Ultimately that's going to get lots of early adopters or people who started blogging five or six years ago (like myself) muttering into their keyboards, saying "Ah blogging's not what it used to be" or "Blogging's rubbish these days, with companies and brands getting on board". But for me it's doesn't have to be a case of doom & gloom.
In the past to make a blog "work" (whatever that means) all you had to do was have one. But now with millions of blogs competing for attention it takes time, effort, engagement with the people who read it & evidence of some passion & interest in what you're doing. Otherwise, you'll get bored, your readers will certainly get bored, people will stop reading & linking to your blog and you might wonder why you do it. That can be said for anyone who blogs - small businesses, brands, personal blogs, celebrities or journalists.
Some blogs are influential and can touch a nerve (when I started blogging in early 2003 I never expected TfL, Tube Lines, London Transport Museum & some of the London press would pay so much attention to this blog). Some bloggers can certainly give mainstream journalists a run for their money. If blogs are written well and have interesting content, they can help companies build a good relationship with their customers, but none of this happens overnight or in isolation from other online communication.
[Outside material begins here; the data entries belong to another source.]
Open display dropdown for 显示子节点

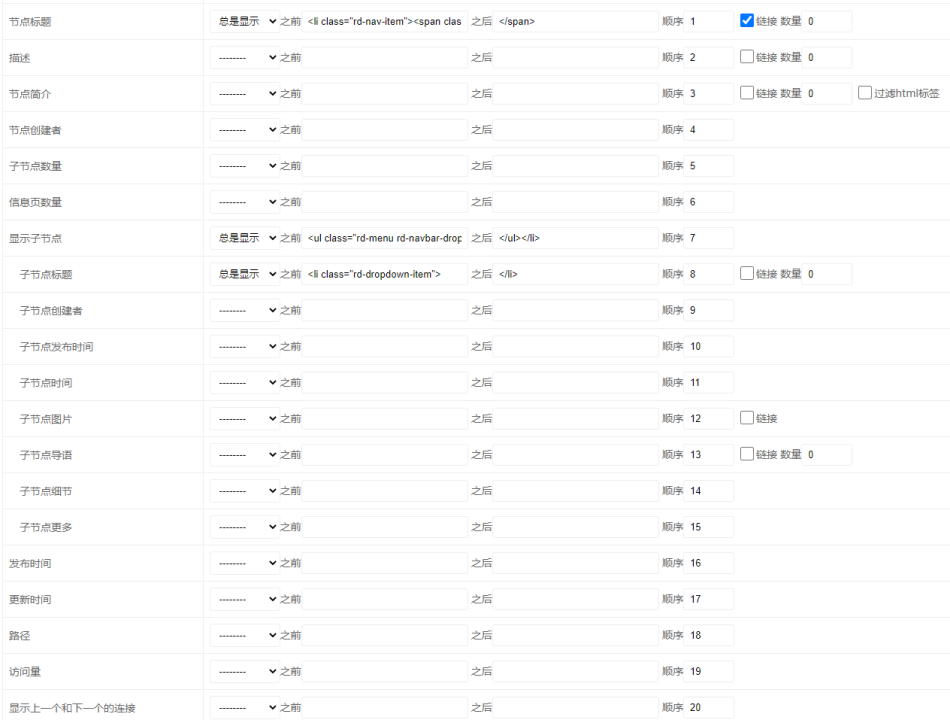click(x=244, y=238)
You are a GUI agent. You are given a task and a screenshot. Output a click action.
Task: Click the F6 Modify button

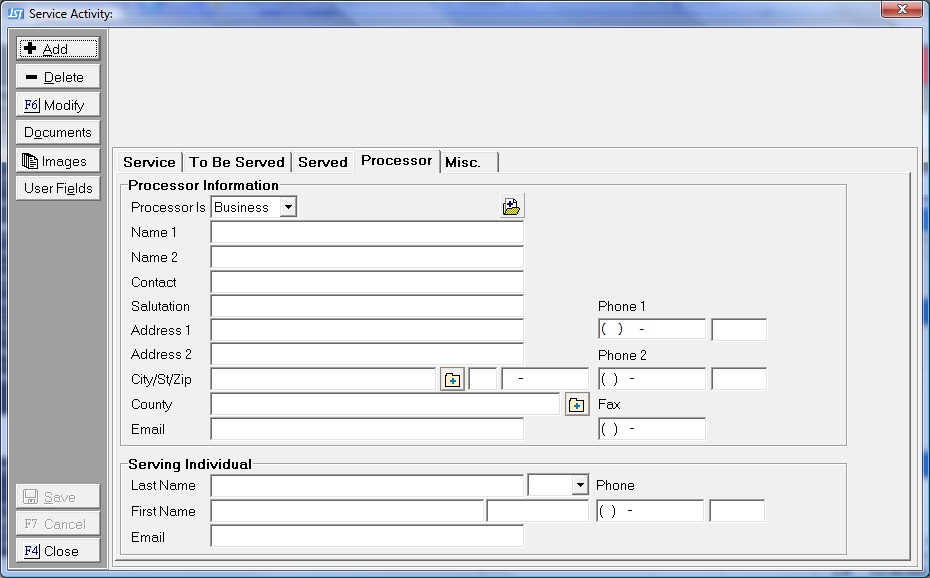[x=58, y=105]
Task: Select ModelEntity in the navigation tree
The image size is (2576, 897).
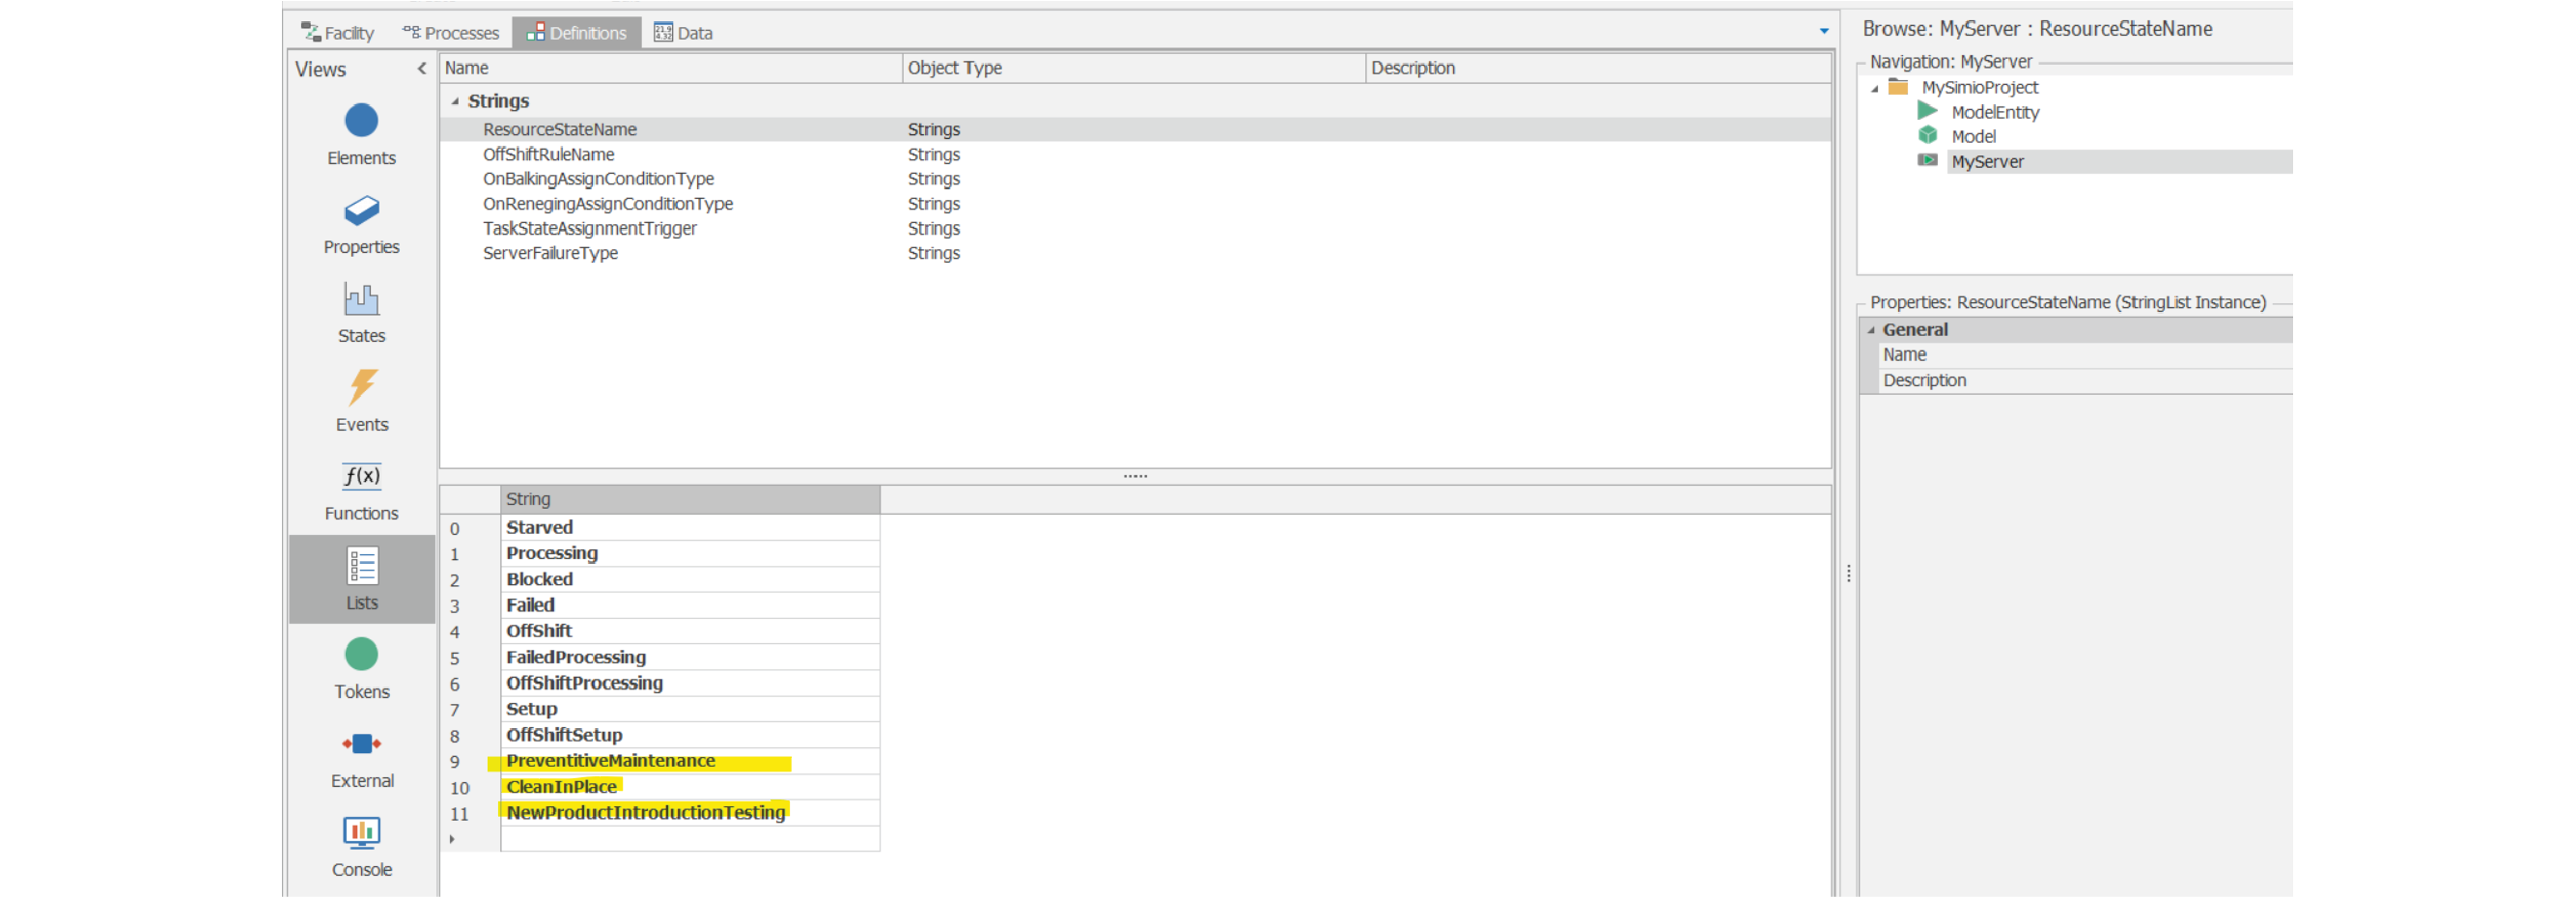Action: coord(1994,113)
Kevin Marks a software engineer at Google, used to work for Technorati (the major index for blogs) & wrote a post about the whole "death of blogging" debate which summed up what I'd been thinking for quite some time. "Blogging's not dead, it's becoming like air". He said: "the old blogging crew are still around, they're just blogging less than those paid to do so a dozen times a day. Not because they are less interested or engaged, but because there are now many new ways to do what we used blogs for back then."
That's my thoughts for this morning, and they could well change by the time I get to the BBC! I'll update this post later with a link to the programme. I'll be joined by Robert McIntosh who'll be talking about how Twitter has helped his business. He kindly hosted a Twitter Wine Tasting at his house last year, where tasted wine & discussed it (in 140 characters or less!) with other Twitterers in the US. Again something I certainly never expected to be doing when I started blogging!
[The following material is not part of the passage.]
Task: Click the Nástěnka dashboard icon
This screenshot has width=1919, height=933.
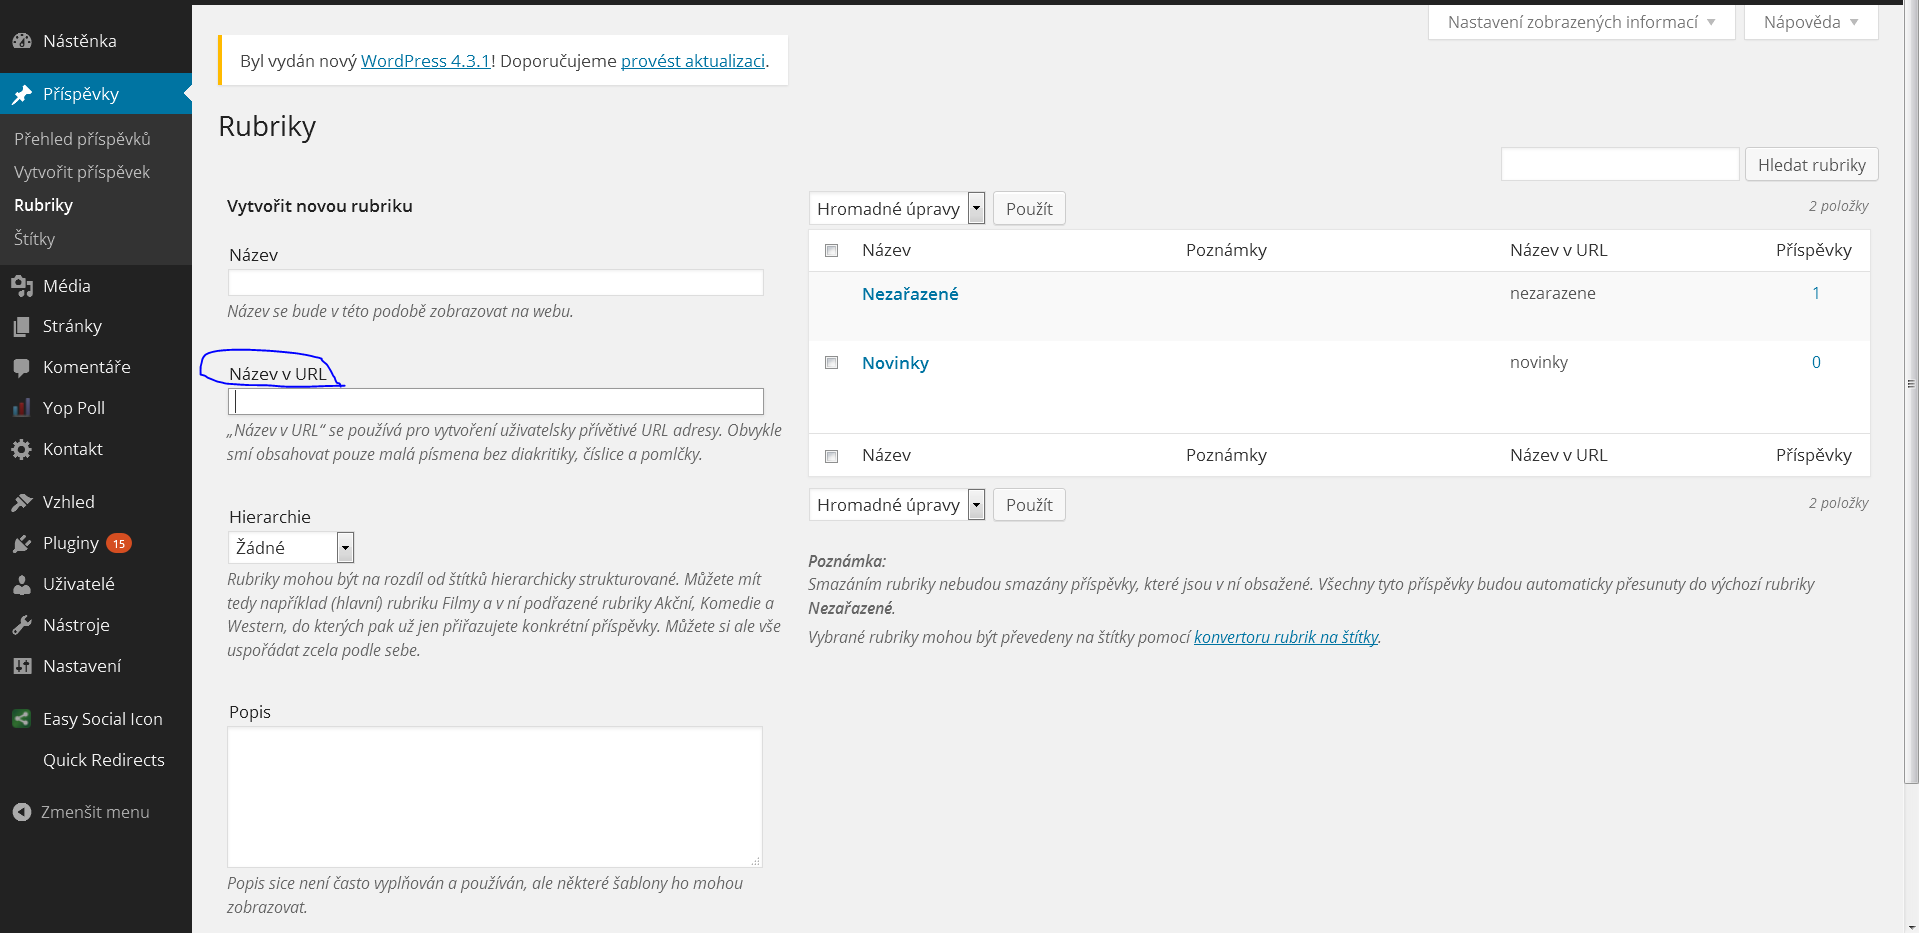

UPDATE - Ended up talking more about Twitter - like the introduction by Declan Curry. "Apparently blogging is dead, all the clever clogs are now Twittering!" Declan's an active Twitterer, so I'm spose he would say that ;-)
It was interesting that at the end Simon Calver, Chief Exec from Lovefilm, who was also on the show, agreed with my point about companies needing to blog & use online communities to monitor what customers think about their services.
If you're in the UK you can see our appearance on BBC iPlayer.